Rakuten Group demonstrates a complementary model. Rakuten Mobile's cloud-native network has been commercialised through Rakuten Symphony, which markets orchestration and automation software on a global scale. The value here lies not in subscriber scale but in software reuse across various operators, enabling Rakuten to engage in infrastructure value pools without increasing balance-sheet intensity. 

 

Operational intelligence represents the second execution vector. AT&T has embedded AI across network planning, fault prediction and energy optimisation, achieving multi-billion-dollar operating cost reductions over several years. These capabilities are increasingly being offered externally as managed analytics and assurance services, transforming internal efficiency into monetizable infrastructure. 


Specialist firms bolster this trend. Subex, based in India, has established a global presence by providing cloud-native fraud management and network analytics to over 200 operators, illustrating that decision automation and real-time analytics are scalable value pools within telecom ecosystems. 


Enterprise digital integration forms the third pillar.

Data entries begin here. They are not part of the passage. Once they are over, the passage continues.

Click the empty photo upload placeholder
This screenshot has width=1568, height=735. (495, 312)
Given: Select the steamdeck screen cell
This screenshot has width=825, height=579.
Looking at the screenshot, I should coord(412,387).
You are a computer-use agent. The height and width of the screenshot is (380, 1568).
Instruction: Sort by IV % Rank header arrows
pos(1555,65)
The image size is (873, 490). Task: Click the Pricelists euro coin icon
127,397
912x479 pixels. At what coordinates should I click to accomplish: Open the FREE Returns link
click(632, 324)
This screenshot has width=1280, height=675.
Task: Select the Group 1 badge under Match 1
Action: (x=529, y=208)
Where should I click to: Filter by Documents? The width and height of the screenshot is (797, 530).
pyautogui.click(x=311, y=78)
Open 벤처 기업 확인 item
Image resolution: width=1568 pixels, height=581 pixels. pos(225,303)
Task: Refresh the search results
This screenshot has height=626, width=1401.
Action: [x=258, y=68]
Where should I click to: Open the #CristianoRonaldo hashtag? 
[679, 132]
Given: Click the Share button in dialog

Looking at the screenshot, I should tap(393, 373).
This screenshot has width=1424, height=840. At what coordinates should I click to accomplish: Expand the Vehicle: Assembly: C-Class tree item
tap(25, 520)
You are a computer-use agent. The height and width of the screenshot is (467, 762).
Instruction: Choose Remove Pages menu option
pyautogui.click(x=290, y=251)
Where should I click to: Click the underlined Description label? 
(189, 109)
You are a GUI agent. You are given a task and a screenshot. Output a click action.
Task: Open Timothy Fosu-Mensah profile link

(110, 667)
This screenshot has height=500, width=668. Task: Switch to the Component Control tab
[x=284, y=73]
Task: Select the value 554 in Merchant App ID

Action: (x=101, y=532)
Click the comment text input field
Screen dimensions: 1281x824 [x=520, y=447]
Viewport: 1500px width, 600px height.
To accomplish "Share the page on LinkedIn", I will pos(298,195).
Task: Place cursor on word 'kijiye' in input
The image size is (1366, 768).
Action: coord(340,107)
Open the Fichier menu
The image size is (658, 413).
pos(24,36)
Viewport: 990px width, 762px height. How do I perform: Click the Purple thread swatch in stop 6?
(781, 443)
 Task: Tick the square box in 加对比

Orange Business has repositioned itself around cloud integration, cybersecurity, and digital operations, with digital services accounting for over 30% of segment revenues in 2024. In parallel, Bharti Airtel has scaled Airtel Business into a multi-billion-dollar unit by combining connectivity with cloud, IoT and security services across India and Africa. In both cases, success relies on the depth of execution and partner orchestration, rather than relying solely on proprietary platforms. 

 

A Sequenced Roadmap for Sustainable Value Capture 


The most effective techco strategies follow a precise sequence rather than pursuing parallel initiatives. 


Phase one focuses on industrialising the core: This includes cloud-native networks, AI-driven operations and a structural reset of cost-to-serve. Without this foundation, downstream monetisation remains fragile. 

Phase two centres on exposure and monetisation: Operators selectively expose network and data capabilities through APIs and managed services, tied to explicit service guarantees and usage-based pricing. 

Phase three is about selective scaling. Enterprise platforms, ecosystem partnerships and asset-light expansion are pursued only where early economics are proven, and capital discipline can be maintained. 

This sequencing reduces execution risk while aligning investment with defensible value pools. 

Conclusion: From Traffic Growth to Value Control 


The telco-to-techco transition reflects a measurable migration of value across the digital stack. Merely experiencing traffic growth is insufficient to guarantee economic significance. Operators that remain focused solely on connectivity will inevitably encounter margin compression, irrespective of their network performance. 

The next generation of industry leaders will be those who understand where value is concentrating, avoid structurally unwinnable battles, and execute with discipline. By converting network scale into programmable infrastructure, operationalising data and AI, and scaling enterprise digital services selectively, telcos can reposition themselves at the centre of value creation rather than at its edge.